Fenomeno casa de papel

«La mia vita», spiega Darko Peric, «è cambiata radicalmente dopo La casa di carta, perché è la prima volta nella storia che una serie spagnola superasse i confini nazionali e avesse successo all’estero. Il fenomeno è esploso grazie a Netflix, ho iniziato a ricevere messaggi da tutto il mondo e non lo avrei mai immaginato. Non pensavo di certo alla fama o alla necessità di quattro guardie del corpo per andare in bagno. All’inizio ricevevo 10-20 messaggi, ora ne sono invaso e sento una fortissima responsabilità in quello che scrivo, non voglio essere frainteso. Il massimo l’ho raggiunto a San Paolo, circondato da duecento persone fuori dall’hotel».

I dolori di Helsinki

«La quinta stagione», ammette, «è stata una sfida su vari fronti.
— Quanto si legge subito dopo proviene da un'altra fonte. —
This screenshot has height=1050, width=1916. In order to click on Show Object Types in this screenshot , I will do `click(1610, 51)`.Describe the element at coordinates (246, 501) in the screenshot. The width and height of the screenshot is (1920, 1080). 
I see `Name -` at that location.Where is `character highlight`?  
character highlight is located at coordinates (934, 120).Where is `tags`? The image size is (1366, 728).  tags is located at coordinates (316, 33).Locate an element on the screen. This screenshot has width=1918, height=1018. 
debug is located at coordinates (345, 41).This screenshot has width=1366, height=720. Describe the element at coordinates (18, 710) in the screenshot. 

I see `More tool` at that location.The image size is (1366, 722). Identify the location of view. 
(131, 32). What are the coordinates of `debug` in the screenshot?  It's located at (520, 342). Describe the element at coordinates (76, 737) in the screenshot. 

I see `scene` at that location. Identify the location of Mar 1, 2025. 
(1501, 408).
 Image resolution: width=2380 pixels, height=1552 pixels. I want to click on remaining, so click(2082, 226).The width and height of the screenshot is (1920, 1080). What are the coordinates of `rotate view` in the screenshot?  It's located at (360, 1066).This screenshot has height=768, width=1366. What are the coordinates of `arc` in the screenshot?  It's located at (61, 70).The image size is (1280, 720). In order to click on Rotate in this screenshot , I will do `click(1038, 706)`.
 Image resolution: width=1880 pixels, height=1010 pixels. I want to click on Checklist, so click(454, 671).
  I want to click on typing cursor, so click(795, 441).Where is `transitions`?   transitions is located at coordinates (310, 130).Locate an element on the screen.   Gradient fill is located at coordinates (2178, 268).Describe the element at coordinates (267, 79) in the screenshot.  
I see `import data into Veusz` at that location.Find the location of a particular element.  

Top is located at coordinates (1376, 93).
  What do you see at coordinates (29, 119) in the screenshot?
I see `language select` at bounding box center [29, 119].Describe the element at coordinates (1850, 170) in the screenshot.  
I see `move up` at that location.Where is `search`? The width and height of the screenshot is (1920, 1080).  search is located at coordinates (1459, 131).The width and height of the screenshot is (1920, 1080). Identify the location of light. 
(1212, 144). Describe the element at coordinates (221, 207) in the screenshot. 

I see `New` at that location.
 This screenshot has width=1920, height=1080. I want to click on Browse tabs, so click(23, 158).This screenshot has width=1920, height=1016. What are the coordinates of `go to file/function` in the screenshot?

Sono uno che crede nel destino e so che tutto accade per un motivo. Così subito dopo la scena in cui Helsinki viene sparato alla gamba mi sono rotto l’altra per davvero. Di fatto recitavo stando fermo, ma mi sono beccato la congiuntivite per tutta la polvere e il sangue finto che respiravo stando sdraiato, ma questo mi ha insegnato che la recitazione non è solo urla e corse, ma anche la staticità, se il ruolo lo richiede».

La ricetta del successo

«L’impatto visivo della serie è un omaggio a Palm Dog di Quentin Tarantino e infatti le maschere e le tute sono diventate iconiche. Guarda Squid Game: pure loro hanno scelto uniformi rosse. È un caso? Non credo, ma oramai portano bene, non mi stupirei se nella prossima stagione la indossasse pure La regina di scacchi. Quello però che ha creato coesione nel cast è stato il clima di ristrettezze economiche in cui abbiamo girato la prima stagione. Abbiamo fatto squadra sul serio e infatti quando è stata fatta fuori Nairobi ci ho sofferto moltissimo. Alba Flores è una delle mie migliori amiche e il senso di perdita mi lascia sempre sconvolto. Forse perché sono cresciuto in un clima di guerra e ho imparato a dar valore alla vita. Sapevo di poter morire il giorno dopo e così tutto è diventato più semplice».